Obwohl die Zahl der Neuerkrankungen rückläufig war, darf das Königreich seine Aufmerksamkeit und Überwachung nicht senken, sonst wird die neuartige Coronavirus Krankheit das Land auch noch weiterhin betreffen, fügte er hinzu.

Wenn die Zahl der Neuerkrankungen zunimmt, könnte das öffentliche Gesundheitswesen in Thailand aufgrund eines kritischen Mangels an Ressourcen wie Betten, Werkzeugen, Arbeitskräften und Medikamenten zusammenbrechen. Aus diesem Grund betonen die Behörden die Abflachung der Kurve, um den Druck auf das System zu verringern.

Dr. Prasit sagte jedoch, das Land habe gute Arbeit geleistet, um die Zahl der Neuerkrankungen einzudämmen, wobei die Zahl um 30 bis 40 pro Tag gesenkt wurde. Eine Studie des Krankenhauses ergab, dass neue Fälle 32,7 Fälle pro Tag nicht überschreiten sollten.

„Wenn wir wirklich eine abnehmende Anzahl neuer Fälle, Sterblichkeitsraten und mehrere Genesungen gesehen haben, bedeutet dies, dass der Ausbruch nachlassen wird“, sagte er.

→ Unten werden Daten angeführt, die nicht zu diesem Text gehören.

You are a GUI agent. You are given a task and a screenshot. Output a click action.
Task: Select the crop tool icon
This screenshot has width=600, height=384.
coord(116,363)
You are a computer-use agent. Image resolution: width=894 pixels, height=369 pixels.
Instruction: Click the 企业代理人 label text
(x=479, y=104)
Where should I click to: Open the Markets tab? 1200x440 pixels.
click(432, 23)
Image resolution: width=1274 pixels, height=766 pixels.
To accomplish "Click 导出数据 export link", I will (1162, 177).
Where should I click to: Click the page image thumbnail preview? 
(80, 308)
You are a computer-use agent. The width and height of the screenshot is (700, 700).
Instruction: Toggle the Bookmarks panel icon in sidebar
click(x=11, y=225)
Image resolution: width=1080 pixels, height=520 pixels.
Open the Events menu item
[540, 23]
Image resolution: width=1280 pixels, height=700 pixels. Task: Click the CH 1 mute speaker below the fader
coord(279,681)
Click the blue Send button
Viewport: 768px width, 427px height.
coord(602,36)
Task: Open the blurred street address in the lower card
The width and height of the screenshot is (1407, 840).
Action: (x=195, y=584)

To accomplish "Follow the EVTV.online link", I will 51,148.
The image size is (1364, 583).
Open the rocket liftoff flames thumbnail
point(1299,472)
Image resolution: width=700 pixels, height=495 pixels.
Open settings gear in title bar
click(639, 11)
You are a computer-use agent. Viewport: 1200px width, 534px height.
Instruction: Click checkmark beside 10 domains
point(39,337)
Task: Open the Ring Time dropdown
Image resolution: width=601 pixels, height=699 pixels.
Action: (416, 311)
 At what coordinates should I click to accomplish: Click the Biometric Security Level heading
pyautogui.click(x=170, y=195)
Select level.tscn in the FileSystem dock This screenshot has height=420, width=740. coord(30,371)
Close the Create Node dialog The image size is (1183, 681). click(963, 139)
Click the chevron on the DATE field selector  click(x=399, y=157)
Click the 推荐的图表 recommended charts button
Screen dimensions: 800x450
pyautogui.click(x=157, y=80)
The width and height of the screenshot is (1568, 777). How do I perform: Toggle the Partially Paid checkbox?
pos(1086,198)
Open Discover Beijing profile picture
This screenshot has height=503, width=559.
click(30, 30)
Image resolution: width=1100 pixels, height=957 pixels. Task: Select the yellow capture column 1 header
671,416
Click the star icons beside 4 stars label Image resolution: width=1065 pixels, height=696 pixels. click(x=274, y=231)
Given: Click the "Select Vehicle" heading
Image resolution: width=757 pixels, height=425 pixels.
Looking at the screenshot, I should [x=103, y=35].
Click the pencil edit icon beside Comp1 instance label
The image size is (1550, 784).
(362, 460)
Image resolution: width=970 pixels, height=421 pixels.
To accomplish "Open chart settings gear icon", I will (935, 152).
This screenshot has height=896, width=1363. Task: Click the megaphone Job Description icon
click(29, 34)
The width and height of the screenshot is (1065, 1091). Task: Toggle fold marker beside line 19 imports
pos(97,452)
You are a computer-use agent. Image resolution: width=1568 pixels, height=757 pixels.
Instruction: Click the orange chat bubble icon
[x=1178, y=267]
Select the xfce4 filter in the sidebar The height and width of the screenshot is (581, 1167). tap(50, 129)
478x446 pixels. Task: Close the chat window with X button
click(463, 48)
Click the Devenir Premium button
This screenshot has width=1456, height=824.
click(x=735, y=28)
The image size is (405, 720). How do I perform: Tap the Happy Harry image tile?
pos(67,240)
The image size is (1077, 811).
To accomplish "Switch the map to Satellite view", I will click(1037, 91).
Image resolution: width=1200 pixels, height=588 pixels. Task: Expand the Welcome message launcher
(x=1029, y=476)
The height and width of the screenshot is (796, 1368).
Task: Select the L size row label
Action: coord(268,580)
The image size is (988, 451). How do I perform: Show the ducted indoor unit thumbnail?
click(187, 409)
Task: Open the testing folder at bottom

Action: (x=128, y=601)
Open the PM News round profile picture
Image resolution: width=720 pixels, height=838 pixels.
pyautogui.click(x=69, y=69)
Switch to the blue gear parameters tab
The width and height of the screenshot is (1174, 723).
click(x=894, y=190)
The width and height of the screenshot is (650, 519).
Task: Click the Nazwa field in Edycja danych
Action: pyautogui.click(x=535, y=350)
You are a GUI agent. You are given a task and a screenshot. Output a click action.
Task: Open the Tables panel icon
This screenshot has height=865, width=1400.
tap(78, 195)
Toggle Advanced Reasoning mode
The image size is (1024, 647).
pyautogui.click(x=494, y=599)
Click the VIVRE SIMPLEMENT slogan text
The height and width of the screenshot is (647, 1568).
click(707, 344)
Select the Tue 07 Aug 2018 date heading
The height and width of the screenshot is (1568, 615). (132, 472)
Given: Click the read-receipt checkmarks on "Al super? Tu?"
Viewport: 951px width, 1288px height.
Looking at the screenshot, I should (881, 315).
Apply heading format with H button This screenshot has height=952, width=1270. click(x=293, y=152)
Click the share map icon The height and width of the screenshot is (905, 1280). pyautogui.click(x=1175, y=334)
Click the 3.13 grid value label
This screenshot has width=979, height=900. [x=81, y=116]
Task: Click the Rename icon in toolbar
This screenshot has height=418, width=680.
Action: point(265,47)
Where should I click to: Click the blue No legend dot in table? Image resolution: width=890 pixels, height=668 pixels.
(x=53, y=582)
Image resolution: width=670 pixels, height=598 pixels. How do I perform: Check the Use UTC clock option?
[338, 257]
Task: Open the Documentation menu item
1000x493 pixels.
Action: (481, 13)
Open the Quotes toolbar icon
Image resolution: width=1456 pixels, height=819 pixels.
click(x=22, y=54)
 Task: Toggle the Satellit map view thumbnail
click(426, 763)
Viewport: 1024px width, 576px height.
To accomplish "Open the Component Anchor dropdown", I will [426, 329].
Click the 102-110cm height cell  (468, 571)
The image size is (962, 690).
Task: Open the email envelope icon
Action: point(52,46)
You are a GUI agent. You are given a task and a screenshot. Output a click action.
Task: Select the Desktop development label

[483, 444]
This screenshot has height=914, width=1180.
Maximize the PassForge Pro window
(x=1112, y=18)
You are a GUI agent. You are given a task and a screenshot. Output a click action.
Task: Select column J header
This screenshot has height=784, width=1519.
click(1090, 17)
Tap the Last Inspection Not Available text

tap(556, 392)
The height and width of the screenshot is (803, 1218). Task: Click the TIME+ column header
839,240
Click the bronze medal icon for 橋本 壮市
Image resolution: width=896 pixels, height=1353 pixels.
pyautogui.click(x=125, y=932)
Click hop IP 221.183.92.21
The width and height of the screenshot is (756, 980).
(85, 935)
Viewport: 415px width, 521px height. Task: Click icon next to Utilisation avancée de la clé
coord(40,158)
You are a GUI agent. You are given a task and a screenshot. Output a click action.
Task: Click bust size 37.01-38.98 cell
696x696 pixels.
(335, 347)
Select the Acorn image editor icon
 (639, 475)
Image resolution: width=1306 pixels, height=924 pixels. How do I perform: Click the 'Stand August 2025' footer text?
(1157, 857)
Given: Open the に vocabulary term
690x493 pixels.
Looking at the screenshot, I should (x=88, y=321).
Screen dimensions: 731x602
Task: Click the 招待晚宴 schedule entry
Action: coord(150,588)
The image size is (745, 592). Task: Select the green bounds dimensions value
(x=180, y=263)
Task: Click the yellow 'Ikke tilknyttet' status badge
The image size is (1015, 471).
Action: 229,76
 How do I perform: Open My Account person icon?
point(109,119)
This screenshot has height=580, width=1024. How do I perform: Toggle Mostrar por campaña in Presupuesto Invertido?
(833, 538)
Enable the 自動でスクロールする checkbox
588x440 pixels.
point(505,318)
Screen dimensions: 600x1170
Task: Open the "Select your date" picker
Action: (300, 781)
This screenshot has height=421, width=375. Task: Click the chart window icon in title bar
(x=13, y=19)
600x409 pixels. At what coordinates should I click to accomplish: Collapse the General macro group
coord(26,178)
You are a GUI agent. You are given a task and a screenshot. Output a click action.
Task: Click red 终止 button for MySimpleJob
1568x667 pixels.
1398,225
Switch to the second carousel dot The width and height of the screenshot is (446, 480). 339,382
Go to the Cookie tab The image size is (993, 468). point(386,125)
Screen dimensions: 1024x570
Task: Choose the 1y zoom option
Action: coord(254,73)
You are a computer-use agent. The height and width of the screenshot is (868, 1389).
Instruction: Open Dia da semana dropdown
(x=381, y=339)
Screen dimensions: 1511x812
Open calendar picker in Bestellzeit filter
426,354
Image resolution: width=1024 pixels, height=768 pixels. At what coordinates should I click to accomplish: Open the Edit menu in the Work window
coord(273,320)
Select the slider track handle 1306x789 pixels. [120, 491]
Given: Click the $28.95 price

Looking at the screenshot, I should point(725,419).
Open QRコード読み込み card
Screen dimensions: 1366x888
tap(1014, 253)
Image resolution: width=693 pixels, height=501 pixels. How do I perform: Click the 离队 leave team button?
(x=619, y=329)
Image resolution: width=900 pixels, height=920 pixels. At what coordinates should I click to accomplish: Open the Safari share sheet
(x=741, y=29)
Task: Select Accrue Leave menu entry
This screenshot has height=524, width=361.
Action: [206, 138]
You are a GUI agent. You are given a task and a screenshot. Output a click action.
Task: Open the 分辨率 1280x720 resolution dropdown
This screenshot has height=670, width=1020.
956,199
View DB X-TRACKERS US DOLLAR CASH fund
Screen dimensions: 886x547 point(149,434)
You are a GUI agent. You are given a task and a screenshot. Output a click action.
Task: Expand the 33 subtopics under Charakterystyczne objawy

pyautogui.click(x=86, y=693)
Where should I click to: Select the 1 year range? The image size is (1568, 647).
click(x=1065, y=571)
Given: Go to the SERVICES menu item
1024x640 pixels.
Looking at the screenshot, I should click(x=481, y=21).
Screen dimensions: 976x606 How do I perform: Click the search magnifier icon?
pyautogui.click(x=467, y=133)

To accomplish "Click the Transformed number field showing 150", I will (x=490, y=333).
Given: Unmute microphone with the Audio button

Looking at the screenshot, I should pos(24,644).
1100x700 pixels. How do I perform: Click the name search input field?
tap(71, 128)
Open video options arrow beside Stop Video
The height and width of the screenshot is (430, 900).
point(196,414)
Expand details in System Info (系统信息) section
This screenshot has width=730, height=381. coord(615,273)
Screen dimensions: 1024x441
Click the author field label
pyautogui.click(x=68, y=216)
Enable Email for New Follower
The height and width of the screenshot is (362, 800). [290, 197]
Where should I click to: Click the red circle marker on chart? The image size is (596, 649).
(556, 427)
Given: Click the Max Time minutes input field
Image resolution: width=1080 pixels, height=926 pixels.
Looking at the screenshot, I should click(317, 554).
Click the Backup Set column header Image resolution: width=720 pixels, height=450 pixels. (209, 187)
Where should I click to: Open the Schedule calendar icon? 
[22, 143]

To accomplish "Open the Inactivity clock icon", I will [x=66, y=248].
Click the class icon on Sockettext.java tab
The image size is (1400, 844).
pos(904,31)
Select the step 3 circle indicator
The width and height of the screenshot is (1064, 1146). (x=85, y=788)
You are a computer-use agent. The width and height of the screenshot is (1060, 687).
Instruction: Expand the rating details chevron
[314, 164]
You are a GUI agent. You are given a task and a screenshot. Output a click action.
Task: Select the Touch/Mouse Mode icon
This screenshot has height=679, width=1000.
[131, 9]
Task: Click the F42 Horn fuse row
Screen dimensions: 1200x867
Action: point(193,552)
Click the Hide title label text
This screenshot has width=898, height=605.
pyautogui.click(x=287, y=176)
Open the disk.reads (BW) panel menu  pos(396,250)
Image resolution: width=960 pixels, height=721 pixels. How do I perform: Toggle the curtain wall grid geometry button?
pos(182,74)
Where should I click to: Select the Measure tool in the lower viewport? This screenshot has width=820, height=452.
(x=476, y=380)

„Dann könnte die Regierung die Beschränkungen für einige Aktivitäten schrittweise lockern“, sagte er

Darüber hinaus hat das Kabinett am Mittwoch einen Vorschlag zur Verlängerung des Covid-19 Programms für finanzielle Entschädigungen für formelle Arbeitnehmer im Rahmen des von der Pandemie betroffenen Sozialversicherungssystems (SSS) gebilligt.

Die Entschädigung gilt für Mitglieder, die ihren Arbeitsplatz verloren haben oder aufgrund des Ausbruchs, der das Land Anfang dieses Jahres heimgesucht hat, suspendiert wurden.

Der diesbezügliche Vorschlag wurde am Dienstag von der Sozialversicherungsbehörde gebilligt, die sich darauf einigte, dass die Auswirkungen des Ausbruchs auf die Arbeitnehmer gesetzlich als „höhere Gewalt“ eingestuft wurden.

Es wird auch die Arbeitnehmer mit Covid-19 und die Arbeitnehmer mit einer obligatorischen 14-tägigen Quarantänezeit abdecken.